Collected data entries

* * * *

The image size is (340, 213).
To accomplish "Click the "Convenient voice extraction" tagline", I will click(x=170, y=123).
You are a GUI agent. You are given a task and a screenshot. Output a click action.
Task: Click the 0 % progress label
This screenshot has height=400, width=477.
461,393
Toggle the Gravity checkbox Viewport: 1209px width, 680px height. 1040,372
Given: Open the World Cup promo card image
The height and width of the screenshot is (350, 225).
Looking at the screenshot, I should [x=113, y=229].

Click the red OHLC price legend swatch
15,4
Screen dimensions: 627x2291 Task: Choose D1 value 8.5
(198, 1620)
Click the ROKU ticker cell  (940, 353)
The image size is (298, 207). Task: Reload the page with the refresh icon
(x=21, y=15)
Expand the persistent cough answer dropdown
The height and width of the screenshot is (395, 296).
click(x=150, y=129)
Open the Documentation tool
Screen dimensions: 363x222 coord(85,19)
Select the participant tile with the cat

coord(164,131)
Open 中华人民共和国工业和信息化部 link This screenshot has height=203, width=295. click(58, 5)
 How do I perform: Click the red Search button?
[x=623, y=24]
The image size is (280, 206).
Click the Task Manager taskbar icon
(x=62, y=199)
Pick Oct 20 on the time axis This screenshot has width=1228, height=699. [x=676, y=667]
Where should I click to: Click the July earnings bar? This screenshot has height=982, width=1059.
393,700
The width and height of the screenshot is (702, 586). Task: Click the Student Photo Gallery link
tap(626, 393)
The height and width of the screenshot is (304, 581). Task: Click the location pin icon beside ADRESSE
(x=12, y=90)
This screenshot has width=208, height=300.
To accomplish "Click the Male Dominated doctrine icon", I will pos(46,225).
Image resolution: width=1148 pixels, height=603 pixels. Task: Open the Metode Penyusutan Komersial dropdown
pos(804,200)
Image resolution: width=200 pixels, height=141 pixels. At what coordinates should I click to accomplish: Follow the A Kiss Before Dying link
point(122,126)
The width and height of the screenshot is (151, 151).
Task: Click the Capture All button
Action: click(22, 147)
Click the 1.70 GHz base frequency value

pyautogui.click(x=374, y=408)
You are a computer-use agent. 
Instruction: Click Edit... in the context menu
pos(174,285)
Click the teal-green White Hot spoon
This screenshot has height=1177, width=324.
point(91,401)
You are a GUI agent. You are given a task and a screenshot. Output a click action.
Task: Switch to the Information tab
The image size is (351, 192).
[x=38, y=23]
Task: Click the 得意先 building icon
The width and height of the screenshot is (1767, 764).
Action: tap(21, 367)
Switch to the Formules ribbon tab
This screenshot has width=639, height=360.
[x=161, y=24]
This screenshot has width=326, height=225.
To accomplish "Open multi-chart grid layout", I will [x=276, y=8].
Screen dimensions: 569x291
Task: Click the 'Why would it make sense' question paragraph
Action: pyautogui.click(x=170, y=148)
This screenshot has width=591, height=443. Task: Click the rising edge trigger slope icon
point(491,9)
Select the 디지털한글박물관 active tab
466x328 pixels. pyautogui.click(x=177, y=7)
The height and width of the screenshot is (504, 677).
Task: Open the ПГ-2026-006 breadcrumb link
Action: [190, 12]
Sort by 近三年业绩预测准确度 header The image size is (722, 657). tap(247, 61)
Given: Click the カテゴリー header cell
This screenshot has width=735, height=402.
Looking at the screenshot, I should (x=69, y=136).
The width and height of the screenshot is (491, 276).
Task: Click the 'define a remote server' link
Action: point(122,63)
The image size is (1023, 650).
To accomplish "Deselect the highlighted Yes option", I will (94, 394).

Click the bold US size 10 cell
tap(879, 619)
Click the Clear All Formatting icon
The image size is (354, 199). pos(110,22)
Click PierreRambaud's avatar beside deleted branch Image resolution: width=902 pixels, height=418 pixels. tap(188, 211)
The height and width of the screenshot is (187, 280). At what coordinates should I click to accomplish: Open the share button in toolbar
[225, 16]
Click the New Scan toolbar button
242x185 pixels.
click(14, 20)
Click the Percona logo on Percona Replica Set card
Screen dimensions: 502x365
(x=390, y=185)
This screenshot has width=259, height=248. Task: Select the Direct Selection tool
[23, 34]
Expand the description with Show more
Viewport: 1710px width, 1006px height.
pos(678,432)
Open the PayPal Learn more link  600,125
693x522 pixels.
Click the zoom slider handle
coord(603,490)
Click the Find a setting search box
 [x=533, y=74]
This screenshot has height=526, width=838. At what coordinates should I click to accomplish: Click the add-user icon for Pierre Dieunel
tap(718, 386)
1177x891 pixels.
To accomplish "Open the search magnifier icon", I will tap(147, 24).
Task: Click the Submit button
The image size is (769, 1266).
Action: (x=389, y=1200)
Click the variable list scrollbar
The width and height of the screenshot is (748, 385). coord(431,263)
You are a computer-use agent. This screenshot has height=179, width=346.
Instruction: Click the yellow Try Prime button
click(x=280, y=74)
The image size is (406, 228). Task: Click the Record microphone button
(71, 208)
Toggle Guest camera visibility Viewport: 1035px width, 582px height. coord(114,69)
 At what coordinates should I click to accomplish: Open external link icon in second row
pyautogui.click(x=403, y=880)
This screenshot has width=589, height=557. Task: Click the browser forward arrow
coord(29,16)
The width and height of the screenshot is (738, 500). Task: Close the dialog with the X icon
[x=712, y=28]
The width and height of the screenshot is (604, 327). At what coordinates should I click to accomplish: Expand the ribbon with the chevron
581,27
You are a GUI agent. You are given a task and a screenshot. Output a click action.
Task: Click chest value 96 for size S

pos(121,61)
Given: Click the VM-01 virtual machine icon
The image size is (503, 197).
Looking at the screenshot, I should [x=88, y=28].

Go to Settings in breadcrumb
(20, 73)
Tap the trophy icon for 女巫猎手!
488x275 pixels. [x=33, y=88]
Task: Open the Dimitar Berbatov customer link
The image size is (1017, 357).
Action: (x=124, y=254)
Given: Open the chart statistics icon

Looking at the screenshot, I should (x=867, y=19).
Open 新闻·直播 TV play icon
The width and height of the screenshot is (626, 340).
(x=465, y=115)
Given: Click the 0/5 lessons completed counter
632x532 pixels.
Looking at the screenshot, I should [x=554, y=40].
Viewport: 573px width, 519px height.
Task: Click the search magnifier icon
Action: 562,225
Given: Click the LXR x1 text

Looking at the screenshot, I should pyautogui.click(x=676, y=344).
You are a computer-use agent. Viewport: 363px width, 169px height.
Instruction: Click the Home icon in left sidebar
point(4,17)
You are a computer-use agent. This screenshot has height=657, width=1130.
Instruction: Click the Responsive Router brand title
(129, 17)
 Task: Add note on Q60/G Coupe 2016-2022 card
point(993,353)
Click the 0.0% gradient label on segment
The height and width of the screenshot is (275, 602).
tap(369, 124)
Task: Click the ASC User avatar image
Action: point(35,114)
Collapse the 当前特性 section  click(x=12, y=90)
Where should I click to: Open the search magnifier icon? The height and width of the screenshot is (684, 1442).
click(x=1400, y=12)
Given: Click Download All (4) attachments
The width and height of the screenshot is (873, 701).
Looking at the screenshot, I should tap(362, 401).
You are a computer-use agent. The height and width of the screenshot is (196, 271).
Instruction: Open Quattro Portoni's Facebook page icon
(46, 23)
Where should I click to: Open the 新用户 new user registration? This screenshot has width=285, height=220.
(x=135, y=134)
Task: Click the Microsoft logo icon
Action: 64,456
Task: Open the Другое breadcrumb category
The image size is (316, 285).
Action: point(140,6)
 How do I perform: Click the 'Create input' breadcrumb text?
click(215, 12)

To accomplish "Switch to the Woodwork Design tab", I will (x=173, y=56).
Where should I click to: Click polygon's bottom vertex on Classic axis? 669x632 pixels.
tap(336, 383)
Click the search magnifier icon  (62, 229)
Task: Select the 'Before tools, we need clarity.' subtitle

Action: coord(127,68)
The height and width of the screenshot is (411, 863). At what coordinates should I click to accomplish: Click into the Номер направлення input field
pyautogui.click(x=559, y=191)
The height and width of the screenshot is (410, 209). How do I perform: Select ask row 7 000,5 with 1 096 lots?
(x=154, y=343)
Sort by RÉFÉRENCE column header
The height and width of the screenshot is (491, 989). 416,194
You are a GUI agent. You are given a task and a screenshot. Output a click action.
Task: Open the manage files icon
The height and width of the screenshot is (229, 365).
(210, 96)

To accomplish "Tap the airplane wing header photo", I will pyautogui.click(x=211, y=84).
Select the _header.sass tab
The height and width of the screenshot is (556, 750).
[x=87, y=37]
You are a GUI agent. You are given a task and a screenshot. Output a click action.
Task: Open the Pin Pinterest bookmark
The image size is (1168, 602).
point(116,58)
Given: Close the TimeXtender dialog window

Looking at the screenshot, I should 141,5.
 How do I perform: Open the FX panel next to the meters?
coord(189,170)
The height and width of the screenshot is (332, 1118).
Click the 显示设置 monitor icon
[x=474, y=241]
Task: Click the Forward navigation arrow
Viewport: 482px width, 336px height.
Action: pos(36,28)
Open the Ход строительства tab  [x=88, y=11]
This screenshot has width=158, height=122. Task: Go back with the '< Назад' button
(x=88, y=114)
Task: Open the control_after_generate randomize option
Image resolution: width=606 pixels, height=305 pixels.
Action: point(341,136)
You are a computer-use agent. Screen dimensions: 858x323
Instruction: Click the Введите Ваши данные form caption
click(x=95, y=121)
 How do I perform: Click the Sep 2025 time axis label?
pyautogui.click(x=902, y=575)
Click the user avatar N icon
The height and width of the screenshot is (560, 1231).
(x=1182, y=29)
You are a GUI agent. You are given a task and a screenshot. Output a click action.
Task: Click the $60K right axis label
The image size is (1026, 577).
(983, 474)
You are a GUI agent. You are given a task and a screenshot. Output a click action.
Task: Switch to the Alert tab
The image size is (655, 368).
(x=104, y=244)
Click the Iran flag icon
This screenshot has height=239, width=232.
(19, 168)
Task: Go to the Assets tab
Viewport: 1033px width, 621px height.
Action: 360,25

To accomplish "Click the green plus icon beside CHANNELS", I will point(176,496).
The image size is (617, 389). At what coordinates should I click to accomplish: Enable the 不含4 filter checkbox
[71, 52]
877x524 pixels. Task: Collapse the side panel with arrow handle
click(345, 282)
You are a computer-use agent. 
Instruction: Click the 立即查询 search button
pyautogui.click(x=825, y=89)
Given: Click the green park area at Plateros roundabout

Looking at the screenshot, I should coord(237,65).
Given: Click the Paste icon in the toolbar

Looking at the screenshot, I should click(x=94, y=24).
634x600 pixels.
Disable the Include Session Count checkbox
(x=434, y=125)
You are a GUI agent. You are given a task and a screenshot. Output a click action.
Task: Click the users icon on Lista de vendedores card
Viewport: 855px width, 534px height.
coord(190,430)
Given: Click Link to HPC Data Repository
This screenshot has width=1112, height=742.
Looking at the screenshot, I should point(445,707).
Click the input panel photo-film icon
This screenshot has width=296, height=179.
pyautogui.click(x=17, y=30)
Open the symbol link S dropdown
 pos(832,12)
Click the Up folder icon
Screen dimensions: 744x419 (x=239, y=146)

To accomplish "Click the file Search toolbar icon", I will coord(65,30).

* * * *

[TASK TO COMPLETE]
From the entries above, print the lines beginning at the one with "Click the 1.70 GHz base frequency value" and stopping after the one with "Task: Click the 得意先 building icon", exactly as written and with nothing else.

[RESULT OF THE EXERCISE]
Click the 1.70 GHz base frequency value

pyautogui.click(x=374, y=408)
You are a computer-use agent. 
Instruction: Click Edit... in the context menu
pos(174,285)
Click the teal-green White Hot spoon
This screenshot has height=1177, width=324.
point(91,401)
You are a GUI agent. You are given a task and a screenshot. Output a click action.
Task: Switch to the Information tab
The image size is (351, 192).
[x=38, y=23]
Task: Click the 得意先 building icon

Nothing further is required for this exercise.